Due gli elementi fondamentali: da un lato la possibilità di avere una sua immediatezza nella beva anche nelle annate più giovani ma anche una potenzialità in termini di longevità straordinaria come pochi altri.
Dall’altro lato mi piace sottolineare che i 210 produttori sono quasi tutti piccoli e medi produttori e questa è una caratteristica rara tra le Denominazioni del vino italiano.
Questo non significa che la presenza di grandi imbottigliatori o di grandi cooperative sia un fattore negativo ma indubbiamente influisce sia su quello che potrebbe essere il posizionamento medio del prezzo del prodotto ma anche quella che potrebbe essere l’interpretazione di quella denominazione perché se c’è una caratteristica vitale che hanno i vignaioli è di provare più di tutto ad esaltare ciò che la terra in maniera autentica gli dona.
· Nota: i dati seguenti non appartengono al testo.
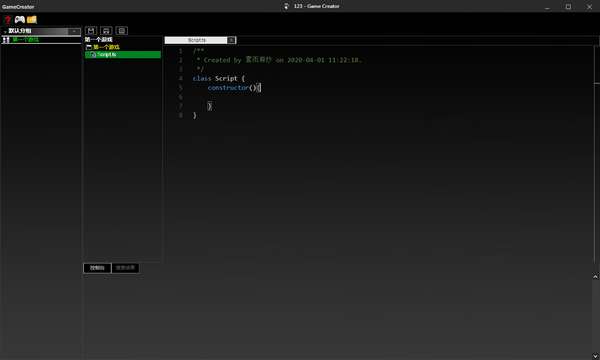Open the 控制台 console tab
600x360 pixels.
97,268
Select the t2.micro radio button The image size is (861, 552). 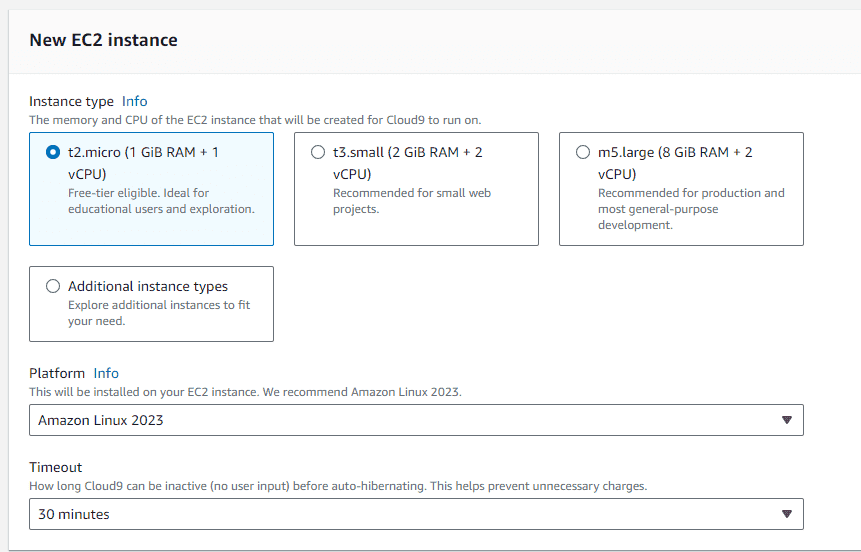[x=53, y=152]
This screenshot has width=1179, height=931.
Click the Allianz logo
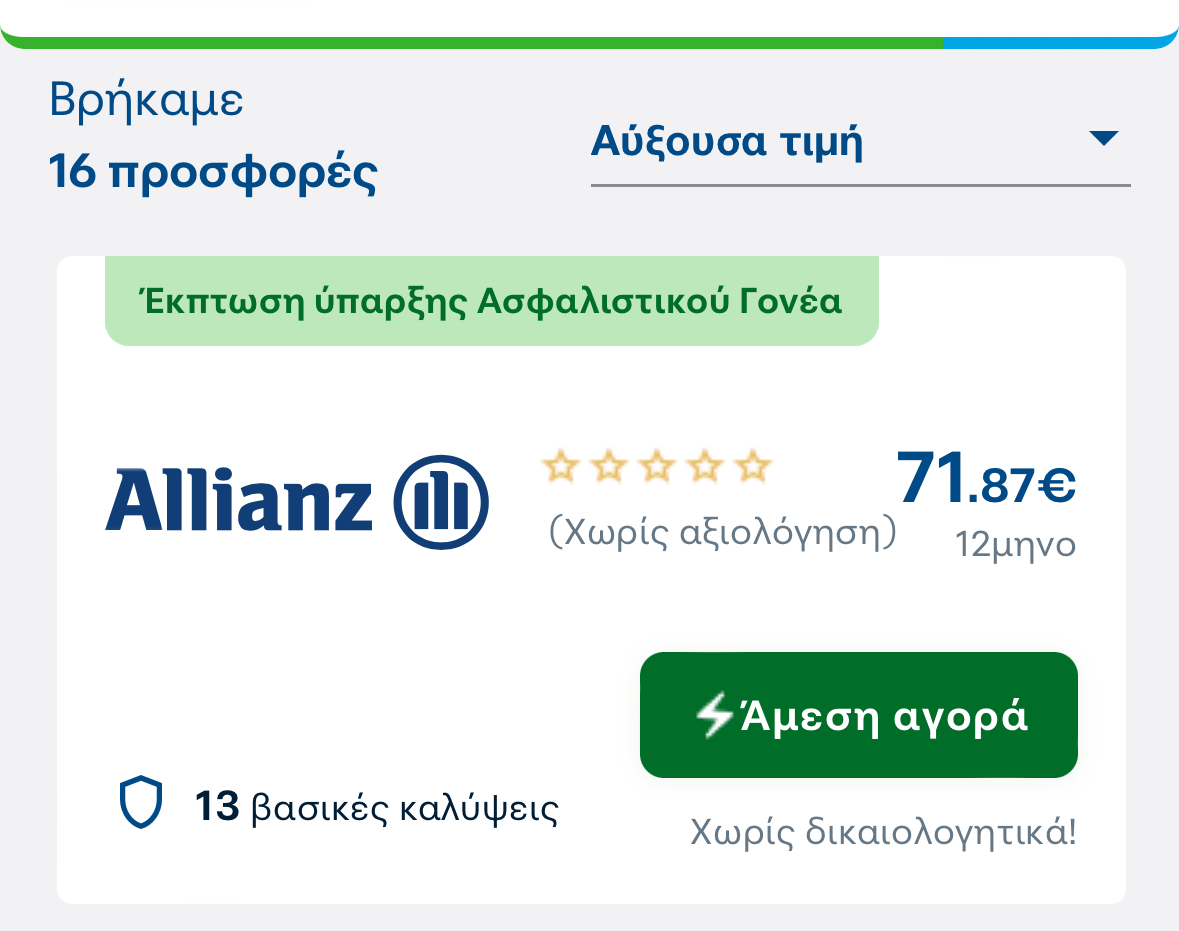(297, 502)
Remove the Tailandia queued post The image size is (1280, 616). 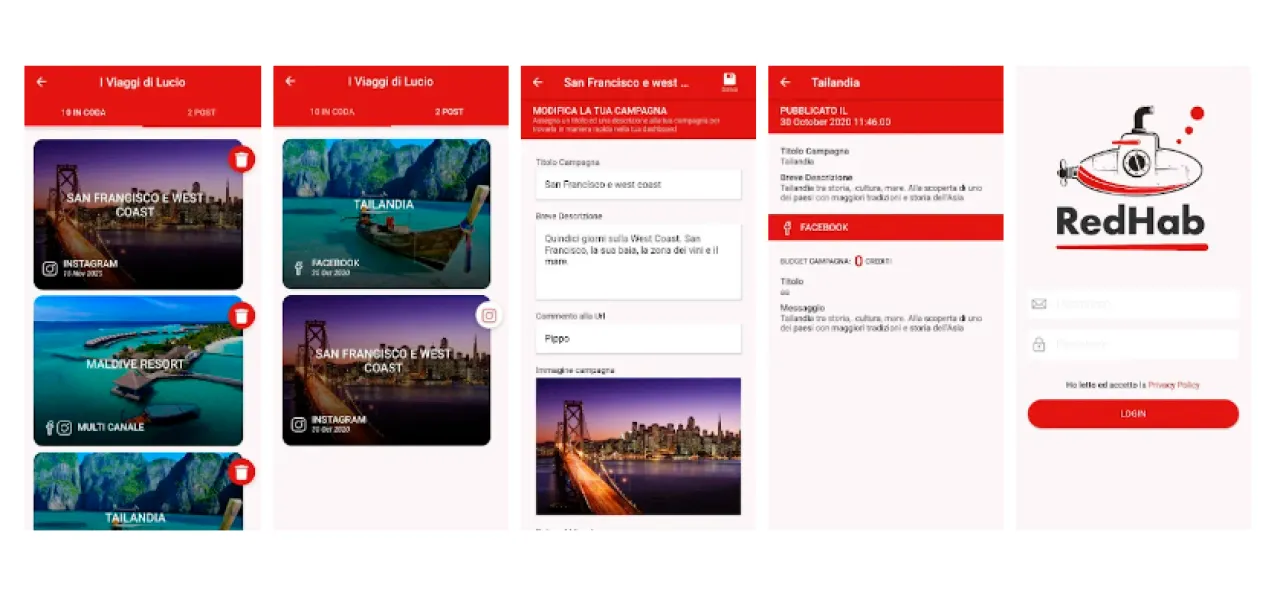tap(241, 471)
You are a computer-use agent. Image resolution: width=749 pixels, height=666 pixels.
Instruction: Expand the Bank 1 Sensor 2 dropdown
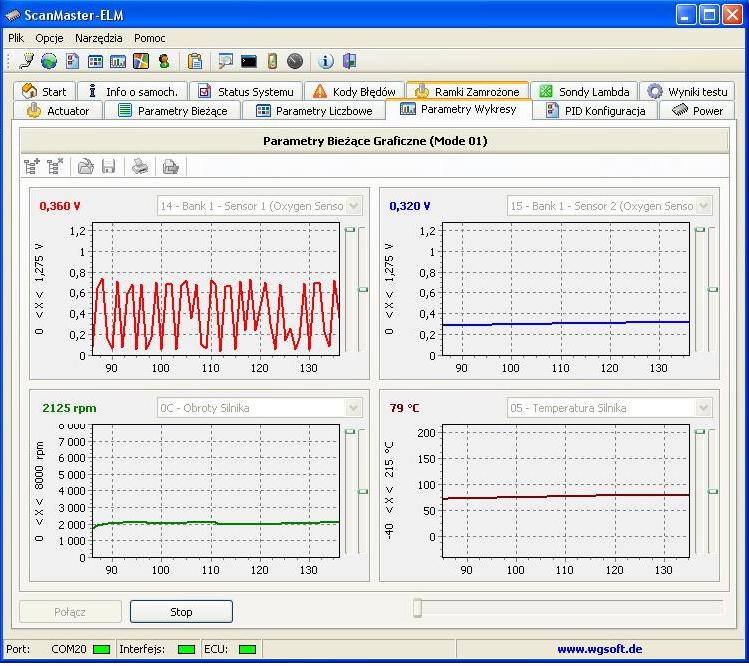click(x=704, y=206)

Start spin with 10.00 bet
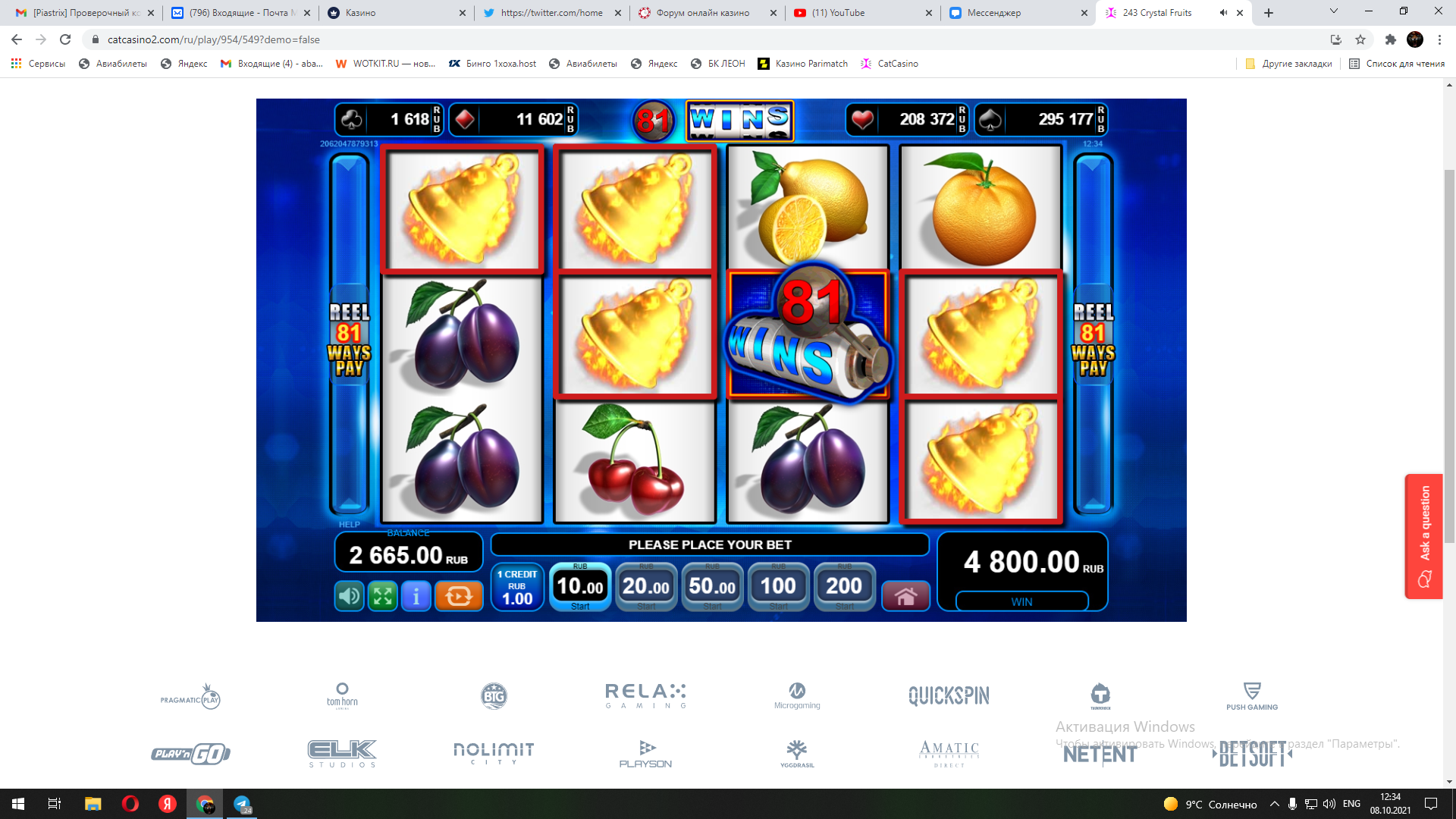pos(580,586)
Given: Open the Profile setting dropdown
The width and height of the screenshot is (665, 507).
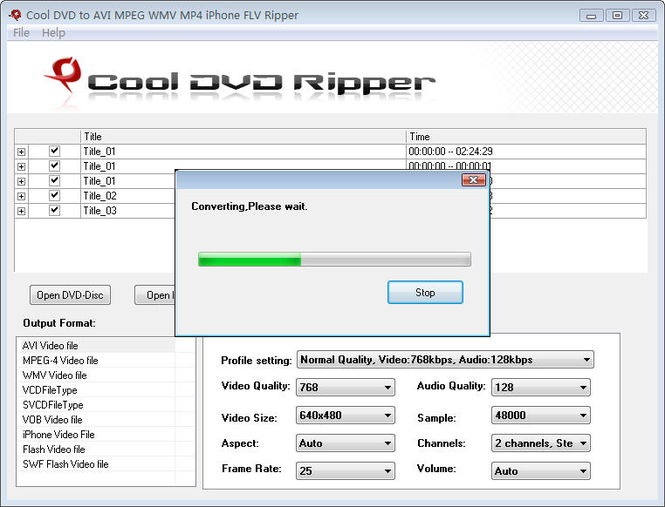Looking at the screenshot, I should [x=445, y=360].
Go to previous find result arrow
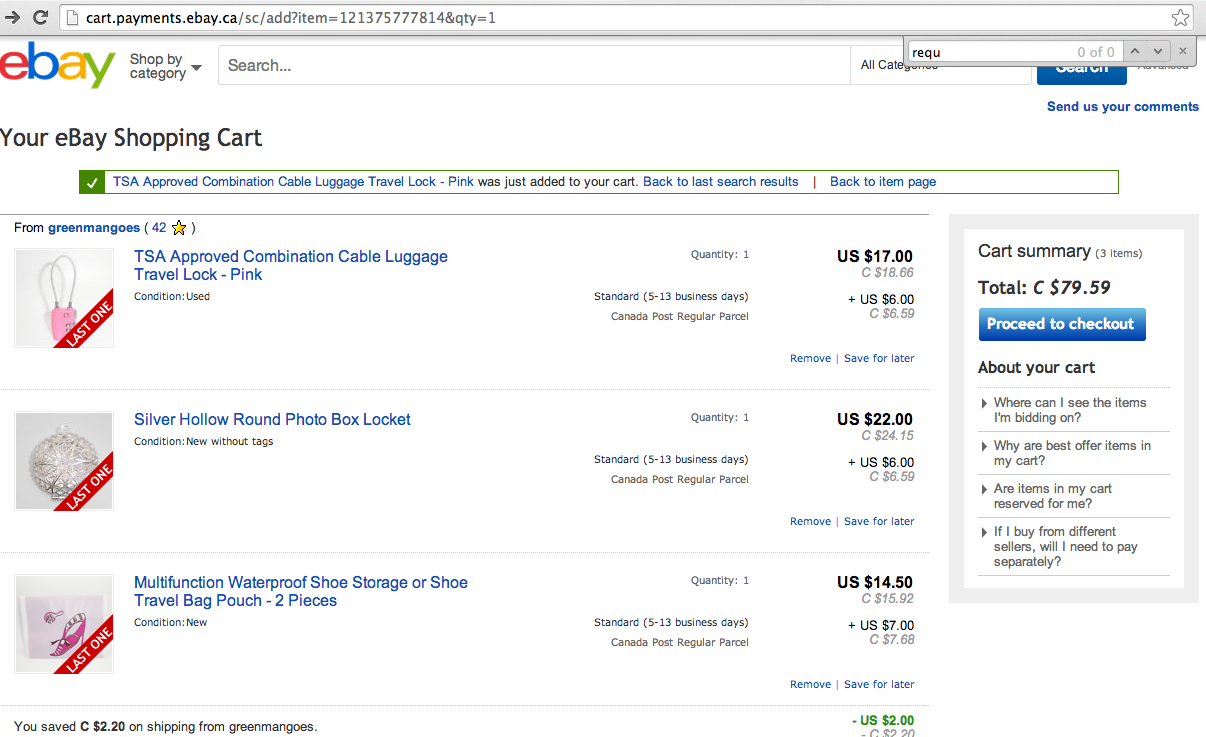 [x=1135, y=51]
Si parla di vini complessi e di facile beva, gastronomici e versatili, con una spalla acida importante, croccanti, fragranti, sapidi, minerali, e al tempo stesso con quella rotondità naturale che li rende anche accessibili, democratici ad un pubblico trasversale vastissimo.
Una doppia capacità di essere immediato e longevo dovuta in particolare alla presenza elevata di acido tartarico che consente da una parte di avere tanta freschezza e fragranza che lo rende bevibile, ma anche di essere quel fattore che aumenta fortemente il potenziale di longevità. E’ per questi motivi che il Lugana è un bianco di successo!
Nonostante sia una piccola denominazione, ha tanta voglia di farsi conoscere nel miglior modo possibile a partire dal nostro Paese considerato un mercato strategico.
Ci sono Lugana eccellenti fortemente legati alla loro immediatezza, altri come la tipologia superiore che hanno una certa modalità di affinamento, un uso sapiente del legno per delle riserve interessanti o delle vendemmie tardive che regalano un’altra ricca interpretazione.
Il 90% della denominazione è rappresentato dal Lugana nella versione più immediata. Il Lugana Superiore esce con un anno di maturazione dalla vendemmia, la Riserva con almeno 24 mesi di affinamento di cui sei in bottiglia e la versione tardiva con surmaturazioni delle uve vendemmiate fine ottobre inizi novembre concede al vino un aumento della dolcezza, ma con un gusto decisamente fragrante, piacevolmente fresco che non annoia mai, caratteristiche intrinseche nella Turbiana.
Vi presento gli otto produttori oggetto della degustazione con le mie conclusioni di rito:
Azienda Agricola Brunello “Etichetta Nera” 2022
Piccola Azienda storica con 6 Ha a Pozzolengo, sulla sponda bresciana del Garda, fondata nel 1930 dal Nonno Battista – il primo a piantare due ettari di Lugana – fino ai giorni nostri con il il nipote del fondatore che porta avanti la sua opera.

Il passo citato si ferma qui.